Fiducial markers are utilized for image guided radiotherapy (IGRT) alignment during the delivery of liver stereotactic body radiosurgery (SBRT). There are limited data demonstrating the impact of matching fiducials on the accuracy of liver SBRT. This study quantifies the benefit of fiducial-based alignment and improvements in inter-observer reliability. Nineteen patients with 24 liver lesions were treated with SBRT. Target localization was performed using fiducial markers on cone-beam computed tomography (CBCT). Each CBCT procedure was retrospectively realigned to match both the liver edge and fiducial markers. The shifts were recorded by seven independent observers. Inter-observer variability was analyzed by calculating the mean error and uncertainty for the set-up. The mean absolute Cartesian error observed from fiducial and liver edge-based alignment was 1.5 mm and 5.3 mm, respectively. The mean uncertainty from fiducial and liver edge-based alignment was 1.8 mm and 4.5 mm, respectively. An error of 5 mm or greater was observed 50% of the time when aligning to the liver surface versus 5% of the time when aligning to fiducial markers. Aligning to the liver edge significantly increased the error, resulting in increased shifts when compared to alignment to fiducials. Tumors of 3 cm or farther from the liver dome had higher mean errors when aligned without fiducials (4.8 cm vs. 4.4 cm, = 0.003). Our data support the use of fiducial markers for safer and more accurate liver SBRT.

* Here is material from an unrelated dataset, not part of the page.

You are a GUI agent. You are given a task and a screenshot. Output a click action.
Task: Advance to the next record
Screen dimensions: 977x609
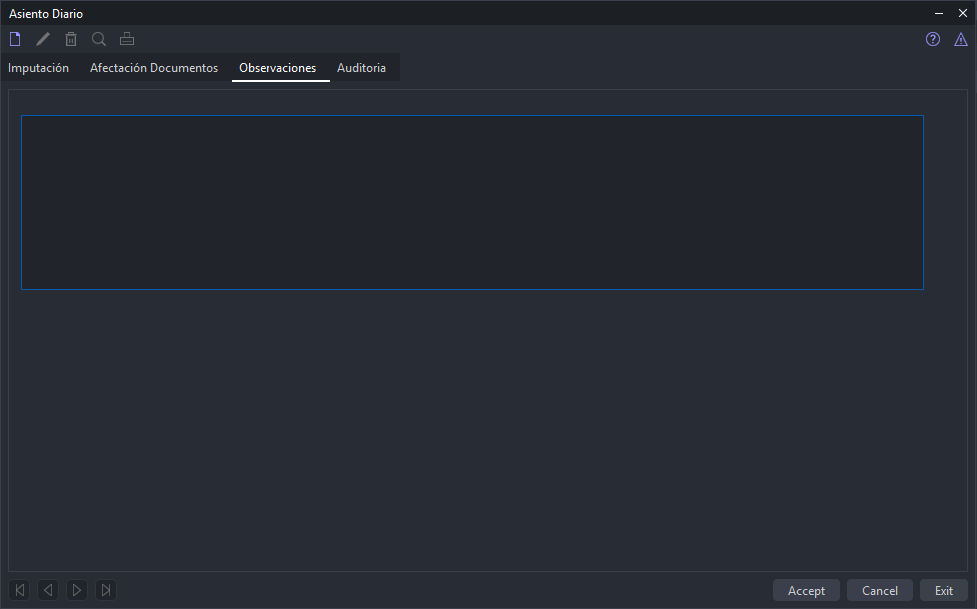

基准标记用于在肝立体定向体部放射治疗 (SBRT) 中进行图像引导放射治疗 (IGRT) 对准。只有有限的数据表明匹配基准标记对肝 SBRT 准确性的影响。本研究量化了基于基准标记的对准的益处和观察者间可靠性的提高。19 例 24 个肝病变患者接受 SBRT 治疗。使用锥形束 CT (CBCT) 上的基准标记进行靶区定位。每个 CBCT 程序均进行回顾性重新对准,以匹配肝边缘和基准标记。记录了七个独立观察者的偏移量。通过计算设置的平均误差和不确定性来分析观察者间的可变性。基于基准标记和肝边缘的对准观察到的平均绝对笛卡尔误差分别为 1.5 毫米和 5.3 毫米。基于基准标记和肝边缘的对准的平均不确定性分别为 1.8 毫米和 4.5 毫米。当与肝表面对准时,观察到 50%的时间误差为 5 毫米或更大,而当与基准标记对准时,只有 5%的时间误差为 5 毫米或更大。与基准标记对准相比,与肝边缘对准会显著增加误差,从而导致更大的偏移。与无基准标记对准相比,距离肝顶 3 厘米或更远的肿瘤具有更高的平均误差(4.8 厘米对 4.4 厘米, = 0.003)。我们的数据支持使用基准标记进行更安全、更准确的肝 SBRT。